When it comes to a perfect marinade, the search for the right ingredients has more to do with science than taste buds. In addition, the same science responsible for flavor infusion and tenderness may also help keep you healthy.
For most home cooks, the process of marinating is quite simple: grab a jar from the same aisle where they sell barbecue sauces, follow the instructions on the label. Few realize, buried in the list of ingredients and nutritional facts, chemistry is afoot.
Marinades improve the flavor and moistness of cooked meats, but scientists have also proven marinated meats reduce the risk of cancer. Studies have proven marination prior cooking has an overall reducing effect on heterocyclic amines, cancer-causing compounds known as carcinogens.
Heterocyclic amines (HCAs) form when meats are cooked at high temperatures. Research has proven marinades cut HCA anywhere from 90-99%. Eating meats at lower cooking temps, such medium-rare or rare, also decreases carcinogens.
Marinades are typically acid-based solutions designed to denature (in this case “soften” or “tenderize”) meat. The lower the pH of the solution, the more acidic the marinade, the more denaturing that occurs. For example, a marinade with balsamic vinegar (pH of 3) as its main ingredient will significantly denature proteins in the meat, especially over longer periods of time. On the contrary, a marinade with mostly pineapple juice (pH of 6) will less affect the composition of proteins.
For a reference chart on acids and alkali, check out the following website:
When it comes to wild game, such as deer, hunter cooks like to marinate tougher cuts of meat—leg or shoulder steaks—in order to tenderize and enhance the flavor of their meal. Acids in marinades open up outer protein cells, allowing flavors to penetrate deeply into the meat. During this process, these same acids break down muscle tissue on the exterior of the meat, thus creating a tender texture. Food scientists assert, however, marinades rarely penetrate more than an 1/8-inch per day. Some experts claim marinades will never penetrate more than a 1/4-inch.
Perhaps they have never cooked with Coca-Cola.

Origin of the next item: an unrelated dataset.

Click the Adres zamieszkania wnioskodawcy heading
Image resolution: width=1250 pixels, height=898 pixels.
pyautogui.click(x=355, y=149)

My former kitchen manager, Kevin Russell, of The Elk Public House in Spokane, Washington, has an amazing pulled pork recipe—sear cube cuts of pork shoulder on the flattop, place in a 4-inch hotel pan and cover with a few cups of Coca-Cola and pineapple juice, diced onions and hot peppers, minced garlic, cover with aluminum foil and roast in oven for two hours. The result was some the most tender and flavorful pulled pork one has ever tasted. Tossed in a house-made barbecue sauce, needless to say, it is a hit.
Granted this is more of a braising and roasting method, rather than a marinade, but the same marinade science applies—the low pH of Coca-Cola infused the pork with sweetness while also creating a succulent sensation with every bite.
Another popular recipe at the restaurant is the roasted lamb sandwich. The Elk marinates shaved legs of lamb in a balsamic vinegar-based marinade for a minimum of a few hours. Because I believe lamb and venison have similar flavors and textures, I have applied a similar marinade recipe to venison, in such dishes as baked venison-stuffed acorn squash.
Regardless of what food scientists claim in regard to the penetration strengths of marinades, it is important to consider the thickness of your cuts of meat when soaking them in your favorite marinade. Roasts, for example, won’t benefit very much from a marinade, no longer how long you leave it in there. On the other hand, thinly shaved slices of shoulder steaks, such as the recipes mentioned above, will accept the flavors more readily and soften in texture.
Veteran cooks may argue marinades, especially more acidic ones, will turn meat to mush. As with most arguments, there is some validity to this view. Again, keep in mind the thickness of your cuts, the overall acidity of your marinade, and the time for which you marinate it.
When making your own marinade, it is important to remember the pH principles. Will the addition of alkali (or bases) such as lemons or watermelon reduce the pH of your marinade? (Keep in mind, though fruits such as lemons and pineapples are alkali, when combined with water, as in lemon juice, they become acids.)
Marinades are a game of balance. Know what you are putting together. Bases with a pH of 10, such as onions, perhaps pureed and added to your marinade, will affect the overall acidity of your marinade. However, if your main ingredient, which should far exceed any other ingredient, is soy sauce or some sort of vinegar, you have nothing to worry about—the marinade will doctor the meat.
The pursuit continues endlessly for the best in class marinade. Still, it is good to know we have science on our side, and, as cooks, we can enlighten taste buds and elevate levels of happiness in bodies and minds.